Entre les deux dernières enquêtes, le pourcentage de cadres en poste se disant motivés est passé de 72% à 75%. Dans le même temps, le pourcentage des cadres disant rencontrer des situations stressantes, dues à la pression et à la charge de travail, est passé de 79% à 83%.

Des évolutions décevantes côté rémunération, tous types d’activité et de métiers confondus :
- 58% des cadres du secteur n’ont pas eu d’augmentation en 2013.
- 71% des cadres des sociétés de gestion d’actif ;
- 62% des cadres de la banque privée ;
- 16% des cadres « bonusables » n’ont pas eu de bonus cette année ;
- 40% des cadres du secteur estiment que leur rémunération n’est pas à la hauteur de leurs compétences. 

S’ils sont ouverts aux opportunités, ils les recherchent avant tout dans la banque : seuls 8% à envisagent de changer de secteur et, dans cette éventualité, un sur deux choisirait l’assurance.

Dans la perspective d’un changement de poste, les cadres du secteur bancaire citent :
- la rémunération 84%, contre 80% dans la vague précédente ;
- la mission et les responsabilités liées au poste 69%.
La solidité de l’entreprise, son image, sa dimension internationale ou encore son engagement social entrent encore moins en ligne de compte qu’auparavant : aucun de ces critères ne recueille plus de 20% de citations et tous ont reculé de plusieurs points.

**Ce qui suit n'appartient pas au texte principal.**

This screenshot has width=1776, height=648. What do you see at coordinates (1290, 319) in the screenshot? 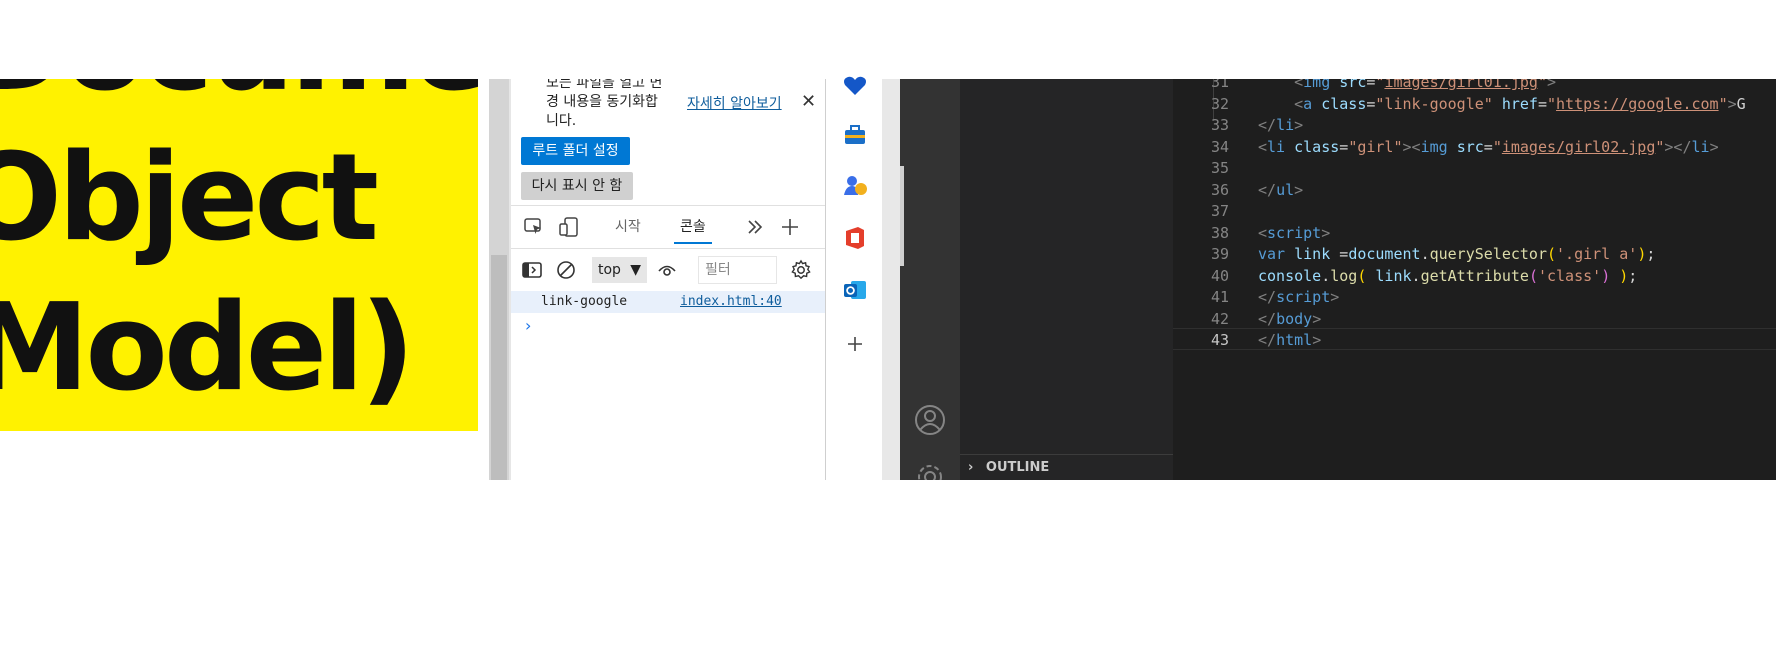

Mobilité à l’international… un mythe ? Trois cadres sur quatre se déclarent prêts à déménager pour saisir une opportunité professionnelle. Si 41% étendent leur mobilité géographique à toute la France, 35% se disent prêts à quitter la France – un projet tentant mais pas si facile à mettre en œuvre. Il faut en effet relativiser cette ambition : sur l’ensemble de l’échantillon, seuls 5% des cadres ont déjà bénéficié d’une mobilité à l’international ; 14% envisagent de formuler une demande auprès des RH. Ces mobilités envisageables en banque de financement le sont beaucoup moins en banque de détail.